RAKYATKU.COM - Para pengunjuk rasa di Baghdad, Irak bentrok dengan polisi. Mereka mengindahkan ulama Syiah Muqtada al-Sadr yang berpengaruh untuk berpartisipasi dalam pawai jutaan orang.

 

Sadr, kepala Sairoon, blok koalisi terbesar di parlemen, telah memanfaatkan meningkatnya ketegangan regional setelah Amerika Serikat membunuh jenderal militer Iran Qassem Soleimani di Irak, dikutip dari Aljazeera, Sabtu (25/1/2020).

Serangan drone militer AS pada 3 Januari juga menewaskan Abu Mahdi al-Muhandis, seorang komandan Irak dari milisi Hashd al-Shabi yang pro-Iran (juga disebut Pasukan Mobilisasi Populer atau PMF).

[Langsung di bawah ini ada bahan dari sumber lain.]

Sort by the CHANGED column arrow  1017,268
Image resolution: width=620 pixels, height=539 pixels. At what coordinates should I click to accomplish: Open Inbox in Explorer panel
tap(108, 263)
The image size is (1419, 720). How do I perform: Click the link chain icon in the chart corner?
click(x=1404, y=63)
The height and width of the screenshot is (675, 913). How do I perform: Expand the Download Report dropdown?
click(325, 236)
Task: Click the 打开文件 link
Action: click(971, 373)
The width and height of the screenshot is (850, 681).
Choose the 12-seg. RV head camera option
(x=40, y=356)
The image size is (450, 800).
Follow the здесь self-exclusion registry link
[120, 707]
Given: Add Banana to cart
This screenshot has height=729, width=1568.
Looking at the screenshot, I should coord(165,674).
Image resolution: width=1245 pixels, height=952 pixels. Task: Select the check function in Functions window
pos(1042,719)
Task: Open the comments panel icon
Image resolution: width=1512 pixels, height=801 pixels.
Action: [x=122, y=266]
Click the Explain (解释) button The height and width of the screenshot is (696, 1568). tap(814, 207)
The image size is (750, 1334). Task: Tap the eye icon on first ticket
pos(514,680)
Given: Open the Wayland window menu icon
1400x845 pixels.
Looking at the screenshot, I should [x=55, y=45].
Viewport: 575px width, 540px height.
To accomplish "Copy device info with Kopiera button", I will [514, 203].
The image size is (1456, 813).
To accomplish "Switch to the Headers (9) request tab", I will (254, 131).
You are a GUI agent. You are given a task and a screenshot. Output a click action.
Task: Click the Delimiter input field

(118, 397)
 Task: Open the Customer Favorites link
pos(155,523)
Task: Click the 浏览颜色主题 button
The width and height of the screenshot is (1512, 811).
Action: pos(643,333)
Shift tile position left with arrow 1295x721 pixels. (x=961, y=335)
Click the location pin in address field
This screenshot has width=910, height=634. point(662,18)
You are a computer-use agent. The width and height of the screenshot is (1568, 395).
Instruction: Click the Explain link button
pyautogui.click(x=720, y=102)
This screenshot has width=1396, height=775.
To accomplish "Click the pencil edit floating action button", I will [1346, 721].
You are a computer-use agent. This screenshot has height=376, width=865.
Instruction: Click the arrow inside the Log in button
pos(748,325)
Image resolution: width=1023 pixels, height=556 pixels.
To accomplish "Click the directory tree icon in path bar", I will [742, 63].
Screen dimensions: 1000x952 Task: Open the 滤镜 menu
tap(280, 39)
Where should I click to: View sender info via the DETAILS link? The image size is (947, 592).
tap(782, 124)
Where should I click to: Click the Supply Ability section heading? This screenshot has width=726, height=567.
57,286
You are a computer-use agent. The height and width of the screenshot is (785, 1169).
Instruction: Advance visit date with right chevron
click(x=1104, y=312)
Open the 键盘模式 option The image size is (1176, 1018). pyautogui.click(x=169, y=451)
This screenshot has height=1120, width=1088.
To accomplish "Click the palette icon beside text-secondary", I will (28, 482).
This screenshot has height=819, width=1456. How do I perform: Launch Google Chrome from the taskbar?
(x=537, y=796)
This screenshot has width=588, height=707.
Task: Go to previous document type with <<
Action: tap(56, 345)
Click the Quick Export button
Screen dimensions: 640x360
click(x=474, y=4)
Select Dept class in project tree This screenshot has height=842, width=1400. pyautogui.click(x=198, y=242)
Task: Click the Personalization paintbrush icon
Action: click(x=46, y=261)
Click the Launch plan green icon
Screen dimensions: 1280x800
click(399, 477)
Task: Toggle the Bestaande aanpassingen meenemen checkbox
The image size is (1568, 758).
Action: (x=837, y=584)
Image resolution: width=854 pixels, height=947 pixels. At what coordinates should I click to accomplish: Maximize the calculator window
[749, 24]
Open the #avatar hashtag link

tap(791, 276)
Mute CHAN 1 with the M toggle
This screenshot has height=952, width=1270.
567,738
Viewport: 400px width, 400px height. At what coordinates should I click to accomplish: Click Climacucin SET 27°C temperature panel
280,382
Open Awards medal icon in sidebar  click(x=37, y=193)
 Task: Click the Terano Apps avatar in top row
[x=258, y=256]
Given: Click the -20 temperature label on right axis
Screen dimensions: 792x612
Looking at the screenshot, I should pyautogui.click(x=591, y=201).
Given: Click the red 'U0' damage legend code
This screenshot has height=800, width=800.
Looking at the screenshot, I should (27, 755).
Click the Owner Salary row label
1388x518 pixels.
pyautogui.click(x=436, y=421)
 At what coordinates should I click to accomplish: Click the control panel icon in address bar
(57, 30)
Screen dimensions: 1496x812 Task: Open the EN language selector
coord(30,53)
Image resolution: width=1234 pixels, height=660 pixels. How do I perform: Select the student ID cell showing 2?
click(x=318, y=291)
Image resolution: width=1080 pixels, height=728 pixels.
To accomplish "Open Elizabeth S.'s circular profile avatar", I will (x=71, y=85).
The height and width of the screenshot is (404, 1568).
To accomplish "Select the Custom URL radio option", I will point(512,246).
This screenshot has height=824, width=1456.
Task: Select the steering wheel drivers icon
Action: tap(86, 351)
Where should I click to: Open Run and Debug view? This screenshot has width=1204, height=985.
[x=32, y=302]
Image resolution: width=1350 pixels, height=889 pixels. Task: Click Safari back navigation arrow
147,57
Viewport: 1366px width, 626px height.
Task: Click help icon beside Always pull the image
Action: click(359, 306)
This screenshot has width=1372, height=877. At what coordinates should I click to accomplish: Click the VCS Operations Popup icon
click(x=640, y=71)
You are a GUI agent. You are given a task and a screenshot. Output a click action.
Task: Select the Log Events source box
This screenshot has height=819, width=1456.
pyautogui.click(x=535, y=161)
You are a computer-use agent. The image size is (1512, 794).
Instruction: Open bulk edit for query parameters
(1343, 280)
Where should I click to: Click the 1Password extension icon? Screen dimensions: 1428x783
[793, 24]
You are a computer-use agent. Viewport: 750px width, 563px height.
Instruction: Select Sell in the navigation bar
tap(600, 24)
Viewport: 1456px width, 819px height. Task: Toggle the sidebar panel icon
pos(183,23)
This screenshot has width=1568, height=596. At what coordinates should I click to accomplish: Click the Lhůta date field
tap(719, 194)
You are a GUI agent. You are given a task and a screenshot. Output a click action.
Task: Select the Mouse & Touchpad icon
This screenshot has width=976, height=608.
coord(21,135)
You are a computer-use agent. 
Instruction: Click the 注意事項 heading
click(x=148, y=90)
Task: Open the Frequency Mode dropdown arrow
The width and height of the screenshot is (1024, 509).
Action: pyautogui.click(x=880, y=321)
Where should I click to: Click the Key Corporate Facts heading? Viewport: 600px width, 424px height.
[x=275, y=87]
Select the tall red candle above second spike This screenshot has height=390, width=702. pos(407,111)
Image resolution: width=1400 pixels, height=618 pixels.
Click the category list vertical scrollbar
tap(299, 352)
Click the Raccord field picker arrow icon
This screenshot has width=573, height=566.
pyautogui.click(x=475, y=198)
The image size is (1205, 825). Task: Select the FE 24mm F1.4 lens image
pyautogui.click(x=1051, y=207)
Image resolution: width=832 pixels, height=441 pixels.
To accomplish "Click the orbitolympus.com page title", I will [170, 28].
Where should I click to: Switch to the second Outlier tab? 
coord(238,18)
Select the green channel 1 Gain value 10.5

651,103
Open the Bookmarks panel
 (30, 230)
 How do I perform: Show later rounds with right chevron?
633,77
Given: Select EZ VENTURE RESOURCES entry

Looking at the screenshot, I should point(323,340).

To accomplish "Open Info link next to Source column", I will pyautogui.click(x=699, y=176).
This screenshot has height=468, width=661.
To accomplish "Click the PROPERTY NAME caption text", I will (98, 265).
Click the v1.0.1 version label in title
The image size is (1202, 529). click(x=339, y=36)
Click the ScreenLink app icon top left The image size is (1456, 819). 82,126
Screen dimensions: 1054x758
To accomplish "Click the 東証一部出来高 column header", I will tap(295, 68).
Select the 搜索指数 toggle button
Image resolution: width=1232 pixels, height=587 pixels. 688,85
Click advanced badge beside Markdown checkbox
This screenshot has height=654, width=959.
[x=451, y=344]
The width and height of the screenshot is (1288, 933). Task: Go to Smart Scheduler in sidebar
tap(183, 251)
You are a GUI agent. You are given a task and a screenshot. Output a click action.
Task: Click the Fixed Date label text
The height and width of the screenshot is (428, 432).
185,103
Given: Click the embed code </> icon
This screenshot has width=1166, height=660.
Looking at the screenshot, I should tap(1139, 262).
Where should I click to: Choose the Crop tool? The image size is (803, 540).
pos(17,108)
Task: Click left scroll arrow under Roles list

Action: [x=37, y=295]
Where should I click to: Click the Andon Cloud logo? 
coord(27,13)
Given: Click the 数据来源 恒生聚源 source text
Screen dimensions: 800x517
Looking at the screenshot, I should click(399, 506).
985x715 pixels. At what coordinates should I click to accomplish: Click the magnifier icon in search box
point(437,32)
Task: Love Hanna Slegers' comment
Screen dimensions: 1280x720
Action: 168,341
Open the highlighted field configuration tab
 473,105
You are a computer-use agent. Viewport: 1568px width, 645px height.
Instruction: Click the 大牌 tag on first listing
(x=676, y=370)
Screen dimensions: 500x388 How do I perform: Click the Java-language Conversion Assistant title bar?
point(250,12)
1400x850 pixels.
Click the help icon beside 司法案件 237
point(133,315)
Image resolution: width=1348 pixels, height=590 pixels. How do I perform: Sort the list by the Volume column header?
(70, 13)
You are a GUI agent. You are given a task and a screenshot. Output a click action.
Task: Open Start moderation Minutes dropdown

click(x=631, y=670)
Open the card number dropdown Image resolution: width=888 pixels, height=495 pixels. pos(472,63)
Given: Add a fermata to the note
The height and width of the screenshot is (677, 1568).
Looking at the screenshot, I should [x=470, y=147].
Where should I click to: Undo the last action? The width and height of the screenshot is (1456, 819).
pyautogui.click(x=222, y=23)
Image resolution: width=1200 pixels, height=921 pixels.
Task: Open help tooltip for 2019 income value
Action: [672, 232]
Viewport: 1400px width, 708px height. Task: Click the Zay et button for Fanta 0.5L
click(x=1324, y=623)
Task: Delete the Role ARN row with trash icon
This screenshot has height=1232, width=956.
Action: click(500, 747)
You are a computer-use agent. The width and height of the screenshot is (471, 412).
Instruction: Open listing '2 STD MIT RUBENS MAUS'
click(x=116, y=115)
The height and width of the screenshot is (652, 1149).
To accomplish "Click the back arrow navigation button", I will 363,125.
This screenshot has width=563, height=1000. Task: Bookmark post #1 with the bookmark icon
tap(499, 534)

Ketika seruan untuk mengakhiri gangguan semakin keras, parlemen Irak pada 5 Januari mendukung resolusi tidak mengikat untuk semua pasukan asing, termasuk 5.200 tentara AS untuk meninggalkan negara itu.

 

"Protes hari ini adalah referendum yang diserukan oleh rakyat Irak yang menganggap kehadiran pasukan AS di negara itu berbahaya bagi mereka dan bagi kawasan itu," kata pegawai negeri sipil Asad al-Hashemi kepada Al Jazeera.

"AS adalah alasan korupsi dan semua kemalangan kita."

Dia mengatakan kehadiran AS memicu perbedaan pendapat dan meningkatkan kemungkinan orang "bertindak menentangnya di medan kita, sehingga mengubah Irak menjadi medan perang yang sedang berlangsung untuk bersaing kepentingan geopolitik.

"Kami ingin merebut kembali kedaulatan kami."

Pada hari Rabu, Presiden Irak Barham Saleh bertemu Presiden AS Donald Trump di sela-sela Forum Ekonomi Dunia di Davos, Swiss.